Data on finding visible targets
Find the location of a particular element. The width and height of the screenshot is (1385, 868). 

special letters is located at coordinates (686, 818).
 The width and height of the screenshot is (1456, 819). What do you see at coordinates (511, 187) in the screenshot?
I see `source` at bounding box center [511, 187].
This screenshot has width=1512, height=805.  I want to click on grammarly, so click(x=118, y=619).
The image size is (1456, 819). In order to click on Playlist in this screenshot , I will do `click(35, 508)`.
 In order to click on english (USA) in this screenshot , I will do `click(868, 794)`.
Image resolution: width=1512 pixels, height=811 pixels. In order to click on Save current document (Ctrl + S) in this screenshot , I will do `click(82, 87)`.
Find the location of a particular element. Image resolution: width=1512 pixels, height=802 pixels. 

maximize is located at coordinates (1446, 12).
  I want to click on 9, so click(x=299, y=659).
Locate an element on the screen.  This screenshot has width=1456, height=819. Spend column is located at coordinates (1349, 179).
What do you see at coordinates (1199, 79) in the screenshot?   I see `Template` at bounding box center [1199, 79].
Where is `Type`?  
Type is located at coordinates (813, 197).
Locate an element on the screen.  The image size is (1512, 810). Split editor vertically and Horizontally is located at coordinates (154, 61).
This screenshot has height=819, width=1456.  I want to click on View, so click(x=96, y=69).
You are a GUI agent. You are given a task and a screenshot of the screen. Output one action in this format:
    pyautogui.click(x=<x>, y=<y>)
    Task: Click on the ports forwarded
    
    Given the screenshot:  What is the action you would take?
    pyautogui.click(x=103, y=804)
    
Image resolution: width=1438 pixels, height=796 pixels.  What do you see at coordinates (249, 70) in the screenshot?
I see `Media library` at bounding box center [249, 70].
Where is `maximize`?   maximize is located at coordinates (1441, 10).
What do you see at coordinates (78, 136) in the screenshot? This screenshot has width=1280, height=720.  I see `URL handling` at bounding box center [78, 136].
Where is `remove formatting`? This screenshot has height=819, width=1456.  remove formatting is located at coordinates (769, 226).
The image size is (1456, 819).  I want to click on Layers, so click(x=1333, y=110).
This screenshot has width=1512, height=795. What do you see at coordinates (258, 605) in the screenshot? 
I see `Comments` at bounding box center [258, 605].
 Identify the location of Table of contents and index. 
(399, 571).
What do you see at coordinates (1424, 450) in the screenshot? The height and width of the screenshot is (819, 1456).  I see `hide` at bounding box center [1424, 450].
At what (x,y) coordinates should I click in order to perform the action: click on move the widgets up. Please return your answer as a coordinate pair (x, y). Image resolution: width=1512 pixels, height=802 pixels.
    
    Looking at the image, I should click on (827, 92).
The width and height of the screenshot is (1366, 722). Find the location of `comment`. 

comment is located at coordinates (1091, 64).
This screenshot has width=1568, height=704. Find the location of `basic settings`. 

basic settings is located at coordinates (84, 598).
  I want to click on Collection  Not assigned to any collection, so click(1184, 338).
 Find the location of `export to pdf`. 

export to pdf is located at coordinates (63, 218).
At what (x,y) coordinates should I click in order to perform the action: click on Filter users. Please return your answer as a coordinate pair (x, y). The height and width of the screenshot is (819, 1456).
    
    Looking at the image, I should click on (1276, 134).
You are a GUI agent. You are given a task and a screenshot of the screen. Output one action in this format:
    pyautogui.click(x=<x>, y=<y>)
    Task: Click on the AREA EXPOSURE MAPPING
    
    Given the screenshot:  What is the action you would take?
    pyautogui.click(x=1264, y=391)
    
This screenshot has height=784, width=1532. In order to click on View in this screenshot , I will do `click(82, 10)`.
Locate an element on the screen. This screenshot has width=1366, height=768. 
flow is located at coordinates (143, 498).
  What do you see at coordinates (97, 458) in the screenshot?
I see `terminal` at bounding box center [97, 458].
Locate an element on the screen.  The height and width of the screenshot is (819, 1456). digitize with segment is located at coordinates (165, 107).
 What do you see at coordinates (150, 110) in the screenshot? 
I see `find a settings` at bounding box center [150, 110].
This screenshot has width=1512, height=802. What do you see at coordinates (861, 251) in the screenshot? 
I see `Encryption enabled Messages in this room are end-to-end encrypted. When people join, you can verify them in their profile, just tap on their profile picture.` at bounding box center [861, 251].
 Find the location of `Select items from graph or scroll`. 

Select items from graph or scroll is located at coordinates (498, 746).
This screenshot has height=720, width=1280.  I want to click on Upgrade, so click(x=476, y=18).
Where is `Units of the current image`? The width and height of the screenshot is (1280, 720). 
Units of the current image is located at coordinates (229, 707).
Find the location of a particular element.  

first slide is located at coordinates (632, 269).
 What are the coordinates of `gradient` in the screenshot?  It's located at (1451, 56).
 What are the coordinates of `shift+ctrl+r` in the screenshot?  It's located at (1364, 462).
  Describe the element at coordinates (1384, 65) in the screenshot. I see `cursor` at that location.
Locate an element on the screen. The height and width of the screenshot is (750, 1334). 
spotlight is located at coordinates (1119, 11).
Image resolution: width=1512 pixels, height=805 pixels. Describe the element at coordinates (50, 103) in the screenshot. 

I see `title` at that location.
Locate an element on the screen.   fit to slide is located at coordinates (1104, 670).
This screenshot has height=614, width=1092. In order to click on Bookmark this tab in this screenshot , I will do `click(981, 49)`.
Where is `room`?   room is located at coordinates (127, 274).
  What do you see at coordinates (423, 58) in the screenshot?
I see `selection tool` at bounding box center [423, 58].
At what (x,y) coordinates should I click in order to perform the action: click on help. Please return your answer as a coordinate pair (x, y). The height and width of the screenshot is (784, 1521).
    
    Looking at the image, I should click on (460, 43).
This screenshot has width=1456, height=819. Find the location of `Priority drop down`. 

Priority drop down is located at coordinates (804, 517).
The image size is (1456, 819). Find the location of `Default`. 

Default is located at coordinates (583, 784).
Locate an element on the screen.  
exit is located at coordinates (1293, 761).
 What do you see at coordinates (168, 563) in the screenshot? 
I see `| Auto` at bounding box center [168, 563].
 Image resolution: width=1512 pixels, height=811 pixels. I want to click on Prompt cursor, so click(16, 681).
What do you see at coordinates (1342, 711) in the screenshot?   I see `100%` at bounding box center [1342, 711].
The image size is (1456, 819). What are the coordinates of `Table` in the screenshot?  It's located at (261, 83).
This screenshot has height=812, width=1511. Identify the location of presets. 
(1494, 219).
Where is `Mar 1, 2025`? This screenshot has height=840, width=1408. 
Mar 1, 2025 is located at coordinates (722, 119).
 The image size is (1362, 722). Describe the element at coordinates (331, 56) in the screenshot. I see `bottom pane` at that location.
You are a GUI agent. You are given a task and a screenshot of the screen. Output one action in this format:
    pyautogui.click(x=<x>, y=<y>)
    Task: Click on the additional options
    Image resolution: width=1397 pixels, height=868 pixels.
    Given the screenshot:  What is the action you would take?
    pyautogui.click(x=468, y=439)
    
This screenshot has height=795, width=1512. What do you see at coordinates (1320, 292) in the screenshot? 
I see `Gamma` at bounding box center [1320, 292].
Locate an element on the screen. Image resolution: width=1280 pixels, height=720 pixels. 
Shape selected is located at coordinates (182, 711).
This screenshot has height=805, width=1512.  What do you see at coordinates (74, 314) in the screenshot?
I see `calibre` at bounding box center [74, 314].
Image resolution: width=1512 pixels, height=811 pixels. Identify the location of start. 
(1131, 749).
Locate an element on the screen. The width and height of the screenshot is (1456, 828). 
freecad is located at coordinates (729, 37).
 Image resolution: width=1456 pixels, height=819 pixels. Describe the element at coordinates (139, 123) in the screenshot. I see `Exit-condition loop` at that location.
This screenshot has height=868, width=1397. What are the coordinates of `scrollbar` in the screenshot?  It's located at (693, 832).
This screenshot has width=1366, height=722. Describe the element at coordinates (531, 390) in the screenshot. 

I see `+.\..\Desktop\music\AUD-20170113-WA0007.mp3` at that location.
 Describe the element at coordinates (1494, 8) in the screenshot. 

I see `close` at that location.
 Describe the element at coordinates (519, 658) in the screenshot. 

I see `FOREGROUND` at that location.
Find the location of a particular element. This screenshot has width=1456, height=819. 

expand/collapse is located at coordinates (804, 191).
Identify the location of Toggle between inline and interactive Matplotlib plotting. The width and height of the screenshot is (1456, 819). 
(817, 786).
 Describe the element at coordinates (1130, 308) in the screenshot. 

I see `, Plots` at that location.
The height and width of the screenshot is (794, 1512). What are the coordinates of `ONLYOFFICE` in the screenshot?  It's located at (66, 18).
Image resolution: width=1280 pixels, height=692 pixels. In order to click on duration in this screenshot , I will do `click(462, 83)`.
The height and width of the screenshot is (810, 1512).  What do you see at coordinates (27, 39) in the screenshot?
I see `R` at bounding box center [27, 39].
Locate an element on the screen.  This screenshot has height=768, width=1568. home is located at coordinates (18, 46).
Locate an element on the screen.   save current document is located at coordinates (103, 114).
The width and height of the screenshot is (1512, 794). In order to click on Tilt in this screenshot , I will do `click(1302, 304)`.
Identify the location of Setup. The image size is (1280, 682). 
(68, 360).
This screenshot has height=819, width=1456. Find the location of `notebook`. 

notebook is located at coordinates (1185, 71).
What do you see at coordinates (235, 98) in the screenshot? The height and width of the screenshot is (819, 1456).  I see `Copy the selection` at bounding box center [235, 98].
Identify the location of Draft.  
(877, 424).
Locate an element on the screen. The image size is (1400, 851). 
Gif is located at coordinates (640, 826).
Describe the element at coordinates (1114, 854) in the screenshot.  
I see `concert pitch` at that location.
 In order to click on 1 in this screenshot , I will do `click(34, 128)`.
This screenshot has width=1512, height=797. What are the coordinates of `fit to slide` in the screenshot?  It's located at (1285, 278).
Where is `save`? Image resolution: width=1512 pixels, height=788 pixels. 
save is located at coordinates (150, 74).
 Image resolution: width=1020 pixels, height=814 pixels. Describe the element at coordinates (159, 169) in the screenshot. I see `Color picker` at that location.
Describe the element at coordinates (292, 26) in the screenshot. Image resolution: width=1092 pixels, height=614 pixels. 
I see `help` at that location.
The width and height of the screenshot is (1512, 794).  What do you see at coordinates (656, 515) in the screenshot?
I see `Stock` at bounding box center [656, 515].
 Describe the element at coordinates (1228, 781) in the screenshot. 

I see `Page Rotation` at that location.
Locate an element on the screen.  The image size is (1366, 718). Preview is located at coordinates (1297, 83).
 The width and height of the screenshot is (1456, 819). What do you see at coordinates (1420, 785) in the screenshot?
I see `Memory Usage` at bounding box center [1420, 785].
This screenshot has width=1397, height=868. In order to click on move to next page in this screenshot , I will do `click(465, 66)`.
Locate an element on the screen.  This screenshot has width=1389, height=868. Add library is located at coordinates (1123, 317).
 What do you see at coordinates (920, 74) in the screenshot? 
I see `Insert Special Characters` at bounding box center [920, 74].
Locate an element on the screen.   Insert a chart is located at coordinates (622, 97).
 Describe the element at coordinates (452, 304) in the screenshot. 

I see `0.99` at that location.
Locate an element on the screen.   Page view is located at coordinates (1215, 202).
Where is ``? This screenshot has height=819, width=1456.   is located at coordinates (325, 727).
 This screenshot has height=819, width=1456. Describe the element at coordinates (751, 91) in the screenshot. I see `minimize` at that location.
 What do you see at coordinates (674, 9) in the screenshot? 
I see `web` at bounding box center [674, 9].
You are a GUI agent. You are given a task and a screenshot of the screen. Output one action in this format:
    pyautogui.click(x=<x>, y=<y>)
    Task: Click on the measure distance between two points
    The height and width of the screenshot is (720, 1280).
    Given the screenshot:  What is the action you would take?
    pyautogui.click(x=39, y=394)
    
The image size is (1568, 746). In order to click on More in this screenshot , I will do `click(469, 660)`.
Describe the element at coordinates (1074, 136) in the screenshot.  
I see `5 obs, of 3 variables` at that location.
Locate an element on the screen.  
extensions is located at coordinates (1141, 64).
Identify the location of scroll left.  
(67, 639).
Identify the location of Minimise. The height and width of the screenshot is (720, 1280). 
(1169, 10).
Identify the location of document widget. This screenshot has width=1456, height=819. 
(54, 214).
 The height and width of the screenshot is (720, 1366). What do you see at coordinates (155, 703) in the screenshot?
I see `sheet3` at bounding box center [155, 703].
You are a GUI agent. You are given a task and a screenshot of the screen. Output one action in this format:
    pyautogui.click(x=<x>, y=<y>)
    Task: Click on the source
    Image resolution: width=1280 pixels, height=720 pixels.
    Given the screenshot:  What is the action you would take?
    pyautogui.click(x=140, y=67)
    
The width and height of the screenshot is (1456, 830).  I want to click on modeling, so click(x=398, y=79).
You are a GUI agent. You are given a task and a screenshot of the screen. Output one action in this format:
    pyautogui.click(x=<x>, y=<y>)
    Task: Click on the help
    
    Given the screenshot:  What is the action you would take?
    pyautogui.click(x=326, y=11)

What is required
Copy the data word for word, from its first line through the line that contains "What do you see at coordinates (1199, 79)", including both ends.

Written response
Find the location of a particular element. The width and height of the screenshot is (1385, 868). 

special letters is located at coordinates (686, 818).
 The width and height of the screenshot is (1456, 819). What do you see at coordinates (511, 187) in the screenshot?
I see `source` at bounding box center [511, 187].
This screenshot has width=1512, height=805.  I want to click on grammarly, so click(x=118, y=619).
The image size is (1456, 819). In order to click on Playlist in this screenshot , I will do `click(35, 508)`.
 In order to click on english (USA) in this screenshot , I will do `click(868, 794)`.
Image resolution: width=1512 pixels, height=811 pixels. In order to click on Save current document (Ctrl + S) in this screenshot , I will do `click(82, 87)`.
Find the location of a particular element. Image resolution: width=1512 pixels, height=802 pixels. 

maximize is located at coordinates (1446, 12).
  I want to click on 9, so click(x=299, y=659).
Locate an element on the screen.  This screenshot has width=1456, height=819. Spend column is located at coordinates (1349, 179).
What do you see at coordinates (1199, 79) in the screenshot?   I see `Template` at bounding box center [1199, 79].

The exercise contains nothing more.